## TEXT TO READ
Saturday, December 29, 2012

Out with the old...

A lot has happened since we moved to the new place. For starters, J and I are no longer. Those of you who know us are not shocked at all by that news, we were rolling downhill faster than the gyrowheel (See "physics for the real world" post) and it was basically done shortly before we even moved. Without getting into the details, we are both happier for it. Yay!!

 There is a new development in the world of Sy and I. We have a little family going on! I met a man named David and he has brought a daughter and lovely extended family into the mix. We couldn't be any happier! You will meet David and his daughter during the course of this blog I am sure. In fact, they were mentioned in the previous posting "He sees you when you're sleeping".

 Happy 2013 in a few days!




He sees you when you're sleeping...


Merry Christmas all!

 This past year has been quite a lovely one indeed. I got married to the man of my dreams earlier in the month and was blessed to have my first Christmas with the in laws! Woo! Historically, I have dreaded Christmas at the "in laws". My ex's family is so VASTLY different than my own family that it was akin to pulling teeth to get me to go there. It was a very stressful event and often I had to be dragged kicking and screaming up the mountain, and would fine a quiet corner to hide in until I was permitted to go home.

 This year, my husband wanted me to spend time with his family so the boy and I wouldn't be alone during the holidays. I love my sister in law, her wife, and my niece (and her boyfriend) and have spent time with them in the past. The little man also enjoys time spent in the company of his aunties, cousin and her boyfriend! This particular trip we opted to spend the night there and boy oh boy are we happy that we did!

 Christmas eve was filled with warm laughter, chocolate fountains (just for the adults! Teehee), COZYNESS, cookies and milk, magic reindeer food and the boy was introduced to video games (hilarity ensued). It was absolutely wonderful! We tucked the little man in after a symphony of "I'm not tired" and "I can stay up!" The adults then ate more chocolate and proceeded to put the gifts out under the tree. Lovely. Just my style of night! After talking to my daughter on the phone until late in the night, I dragged my candy cane dust coated carcass off to the spare room to join my little muffin with dreams of sugar plum faeries dancing in my head. The sand man was particularly heavy handed with the sleeping powder because as soon as my head hit the pillow, I was out. As in TKO.

## TASK
In the blog entries, rewrite everything from "Christmas eve was" down to "out. As in TKO.", changing "spare room" to "guest room".

## DATASET EXTRACT
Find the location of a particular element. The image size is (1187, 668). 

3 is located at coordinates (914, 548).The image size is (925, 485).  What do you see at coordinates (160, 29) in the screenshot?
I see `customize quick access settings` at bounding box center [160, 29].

## TASK ANSWER
Christmas eve was filled with warm laughter, chocolate fountains (just for the adults! Teehee), COZYNESS, cookies and milk, magic reindeer food and the boy was introduced to video games (hilarity ensued). It was absolutely wonderful! We tucked the little man in after a symphony of "I'm not tired" and "I can stay up!" The adults then ate more chocolate and proceeded to put the gifts out under the tree. Lovely. Just my style of night! After talking to my daughter on the phone until late in the night, I dragged my candy cane dust coated carcass off to the guest room to join my little muffin with dreams of sugar plum faeries dancing in my head. The sand man was particularly heavy handed with the sleeping powder because as soon as my head hit the pillow, I was out. As in TKO.